Оставшиеся стражи схватили женщину и потащили прочь.
— Баязид! Сын мой! — рыдала Гульбехар, пока ее волокли.
Баязид заплакал. Выговорил, всхлипывая:
— Селим… Ситт-хатун…
Мехмед поднял сына на руки:
— Успокойся, дитя. Запомни навсегда: у султана нет семьи, нет друзей, нет любимых. Он женат на целой державе, и каждый мечтает завладеть его женой.
* * *После разговора с Мехмедом Лонго быстро терял силы. Он постоянно проваливался в сон и даже, когда просыпался, часто терял сознание. Он бредил, громко кричал, звал на помощь — отбивать турок. Но чаще призывал Софию, и та всегда оказывалась рядом, брала за руку, успокаивала.

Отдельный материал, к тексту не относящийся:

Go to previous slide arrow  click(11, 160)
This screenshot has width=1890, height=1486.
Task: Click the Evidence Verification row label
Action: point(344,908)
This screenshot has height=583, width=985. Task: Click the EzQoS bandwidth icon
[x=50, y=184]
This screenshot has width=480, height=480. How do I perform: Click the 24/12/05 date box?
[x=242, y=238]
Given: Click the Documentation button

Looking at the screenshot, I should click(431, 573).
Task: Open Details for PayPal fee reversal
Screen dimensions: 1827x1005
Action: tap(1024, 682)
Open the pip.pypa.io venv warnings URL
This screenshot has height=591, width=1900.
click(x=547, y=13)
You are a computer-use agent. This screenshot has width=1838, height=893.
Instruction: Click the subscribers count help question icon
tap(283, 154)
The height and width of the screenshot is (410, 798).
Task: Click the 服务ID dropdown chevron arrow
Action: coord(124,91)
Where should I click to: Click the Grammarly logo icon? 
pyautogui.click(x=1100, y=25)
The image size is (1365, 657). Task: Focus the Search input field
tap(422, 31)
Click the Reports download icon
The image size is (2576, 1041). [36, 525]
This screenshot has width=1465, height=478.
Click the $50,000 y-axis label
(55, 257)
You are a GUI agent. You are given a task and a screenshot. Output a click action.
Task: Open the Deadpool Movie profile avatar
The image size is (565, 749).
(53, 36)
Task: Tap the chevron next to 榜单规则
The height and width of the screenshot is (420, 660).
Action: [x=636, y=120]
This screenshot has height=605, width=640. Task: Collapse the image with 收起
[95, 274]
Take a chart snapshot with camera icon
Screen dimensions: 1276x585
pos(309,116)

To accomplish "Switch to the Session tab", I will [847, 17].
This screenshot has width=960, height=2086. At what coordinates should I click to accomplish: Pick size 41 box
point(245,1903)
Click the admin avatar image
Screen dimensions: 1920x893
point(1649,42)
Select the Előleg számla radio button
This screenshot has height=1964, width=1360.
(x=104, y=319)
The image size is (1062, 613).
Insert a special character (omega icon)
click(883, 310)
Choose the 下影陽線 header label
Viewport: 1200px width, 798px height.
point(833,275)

Вечером двенадцатого июня, через две недели после падения Константинополя, лихорадка ушла, и Лонго пробудился от полного кошмарами сна с головою свежей и ясной. Он чувствовал себя усталым и разбитым, но на удивление умиротворенным, несмотря на пылавшую в груди боль. Лонго знал: время пришло. София прикорнула рядом, сидя в кресле. Она забылась сном, утомленная. Глаза ее потемнели от слез и бессонных ночей.
— София, — хрипло, чуть слышно прошептал Лонго. — София…
Та вздрогнула и пробудилась, взяла его за руку.
— Ты не спишь… хочешь пить? Я принесу воды.
— Не нужно. Позови Никколо. Пусть принесет перо и бумагу.
София кивнула и вышла. Через пару минут явился управляющий.
— Как вы себя чувствуете, синьор?
— Намного лучше, спасибо. — Лонго вяло улыбнулся, и Никколо хохотнул, но в глазах его стояли слезы. — Садись и пиши.